Considering that there is at least a policy environment supportive of gender equity, this study examines how gender equity plays out at the ground level. It examines the gender-equity policy environment—its manifestation and effects—in one graduate research department in the most prestigious Polytechnic University in Mexico. Through site observations and interviews with students, professors, and administrators, this research illuminates how gender equity is taken up and experienced by women in this male-dominated environment.

The research finds that gender equity has indeed made an intervention at the symbolic or discursive level of the institution. Also there are concrete manifestations, such as the presence of a gender equity office and the hiring of the institution’s first female director. In general, gender equity provoked interest and anxiety in most of the participants interviewed. In interviews and at a public symposium of gender equity, some dominant scripts were repeated that tended to rationalize male dominance, but there were also more transgressive scripts and acknowledgments of the depth of inequity around gender and other social difference in Mexico.
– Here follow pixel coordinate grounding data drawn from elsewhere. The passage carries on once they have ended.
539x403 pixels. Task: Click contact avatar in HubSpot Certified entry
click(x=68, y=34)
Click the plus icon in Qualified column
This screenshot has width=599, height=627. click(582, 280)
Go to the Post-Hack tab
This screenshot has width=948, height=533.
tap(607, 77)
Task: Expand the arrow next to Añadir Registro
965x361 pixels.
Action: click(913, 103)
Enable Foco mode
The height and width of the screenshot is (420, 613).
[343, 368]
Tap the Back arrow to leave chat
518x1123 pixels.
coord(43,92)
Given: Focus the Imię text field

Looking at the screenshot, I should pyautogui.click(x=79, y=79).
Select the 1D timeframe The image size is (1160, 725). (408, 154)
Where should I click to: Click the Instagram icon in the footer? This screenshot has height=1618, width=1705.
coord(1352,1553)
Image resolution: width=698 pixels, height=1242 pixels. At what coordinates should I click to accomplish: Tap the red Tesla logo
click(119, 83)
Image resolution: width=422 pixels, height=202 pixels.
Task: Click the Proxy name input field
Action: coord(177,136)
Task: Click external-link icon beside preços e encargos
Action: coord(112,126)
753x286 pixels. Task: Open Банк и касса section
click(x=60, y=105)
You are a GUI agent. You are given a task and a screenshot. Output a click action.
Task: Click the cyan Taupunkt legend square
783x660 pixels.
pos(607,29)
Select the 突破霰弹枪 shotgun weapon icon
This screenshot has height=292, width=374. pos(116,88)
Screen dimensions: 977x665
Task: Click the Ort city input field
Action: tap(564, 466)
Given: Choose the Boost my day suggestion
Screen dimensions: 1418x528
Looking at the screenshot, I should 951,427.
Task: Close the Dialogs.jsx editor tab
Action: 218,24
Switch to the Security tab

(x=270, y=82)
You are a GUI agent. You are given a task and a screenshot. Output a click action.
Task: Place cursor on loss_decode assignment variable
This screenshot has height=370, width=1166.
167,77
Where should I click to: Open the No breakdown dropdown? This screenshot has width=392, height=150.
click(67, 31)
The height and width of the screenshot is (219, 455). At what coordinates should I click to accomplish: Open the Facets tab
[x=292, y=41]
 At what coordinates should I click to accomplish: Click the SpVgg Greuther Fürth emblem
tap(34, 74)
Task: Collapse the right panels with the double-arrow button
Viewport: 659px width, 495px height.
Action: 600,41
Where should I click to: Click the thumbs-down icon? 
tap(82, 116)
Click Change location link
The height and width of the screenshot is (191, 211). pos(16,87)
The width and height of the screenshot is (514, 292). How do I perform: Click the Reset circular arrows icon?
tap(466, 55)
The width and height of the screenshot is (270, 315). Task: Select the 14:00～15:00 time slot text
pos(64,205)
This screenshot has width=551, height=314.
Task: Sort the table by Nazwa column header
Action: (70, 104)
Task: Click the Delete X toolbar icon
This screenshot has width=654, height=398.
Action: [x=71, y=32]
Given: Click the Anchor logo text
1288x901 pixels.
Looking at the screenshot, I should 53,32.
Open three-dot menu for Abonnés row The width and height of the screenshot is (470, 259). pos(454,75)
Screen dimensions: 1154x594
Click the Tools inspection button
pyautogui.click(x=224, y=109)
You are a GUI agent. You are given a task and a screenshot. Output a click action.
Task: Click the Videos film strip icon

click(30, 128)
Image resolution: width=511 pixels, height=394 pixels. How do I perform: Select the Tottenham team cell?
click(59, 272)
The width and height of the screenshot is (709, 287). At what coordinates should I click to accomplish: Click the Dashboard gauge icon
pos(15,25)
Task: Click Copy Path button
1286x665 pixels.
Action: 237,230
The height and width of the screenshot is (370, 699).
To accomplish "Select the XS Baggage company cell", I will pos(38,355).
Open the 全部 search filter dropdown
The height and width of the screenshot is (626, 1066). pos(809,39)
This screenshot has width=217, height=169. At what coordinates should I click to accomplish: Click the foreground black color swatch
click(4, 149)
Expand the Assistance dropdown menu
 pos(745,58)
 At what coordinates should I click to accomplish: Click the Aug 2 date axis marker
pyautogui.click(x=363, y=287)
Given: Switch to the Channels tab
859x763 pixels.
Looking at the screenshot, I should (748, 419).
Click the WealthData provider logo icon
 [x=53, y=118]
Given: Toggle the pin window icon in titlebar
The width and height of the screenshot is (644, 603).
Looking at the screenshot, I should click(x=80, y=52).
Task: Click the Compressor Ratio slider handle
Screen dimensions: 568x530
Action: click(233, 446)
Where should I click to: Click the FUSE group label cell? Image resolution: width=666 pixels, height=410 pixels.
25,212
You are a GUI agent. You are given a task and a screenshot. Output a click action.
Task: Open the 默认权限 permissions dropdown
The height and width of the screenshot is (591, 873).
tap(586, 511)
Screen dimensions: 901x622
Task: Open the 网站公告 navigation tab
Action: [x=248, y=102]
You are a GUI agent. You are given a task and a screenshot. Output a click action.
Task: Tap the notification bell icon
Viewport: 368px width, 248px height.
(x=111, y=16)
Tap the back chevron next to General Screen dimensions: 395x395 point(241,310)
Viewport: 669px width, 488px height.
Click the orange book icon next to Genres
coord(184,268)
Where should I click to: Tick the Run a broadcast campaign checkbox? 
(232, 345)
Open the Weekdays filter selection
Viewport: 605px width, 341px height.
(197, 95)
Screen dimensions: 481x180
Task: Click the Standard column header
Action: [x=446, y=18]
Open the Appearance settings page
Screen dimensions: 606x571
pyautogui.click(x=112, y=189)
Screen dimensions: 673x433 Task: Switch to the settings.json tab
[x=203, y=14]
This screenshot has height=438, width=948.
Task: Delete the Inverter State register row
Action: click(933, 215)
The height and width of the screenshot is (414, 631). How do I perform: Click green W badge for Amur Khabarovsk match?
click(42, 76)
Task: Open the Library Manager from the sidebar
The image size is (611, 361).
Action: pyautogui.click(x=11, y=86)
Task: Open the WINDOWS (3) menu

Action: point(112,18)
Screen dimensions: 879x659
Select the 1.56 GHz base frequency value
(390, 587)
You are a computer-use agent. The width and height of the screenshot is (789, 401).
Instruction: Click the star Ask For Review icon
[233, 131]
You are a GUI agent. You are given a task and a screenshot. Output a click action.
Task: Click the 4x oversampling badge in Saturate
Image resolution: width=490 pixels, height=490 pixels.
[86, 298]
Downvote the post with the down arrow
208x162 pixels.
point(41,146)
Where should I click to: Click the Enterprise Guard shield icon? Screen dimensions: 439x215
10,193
Aligned with past research findings and institutional mantras, gender equity was often conceived in terms of ‘access’ and fair admission policies by administration and professors. Women graduate students reported much more directly about the ongoing discrimination within the program that ranged from being seen as less capable than males to more overt sexual harassment and bullying. Further, women who attempted to use the gender equity office to make a complaint were quite cynical about the apparent lack of any action. Finally, this study offers recommendations for the gender program, the Centre of Technology and members of the centre.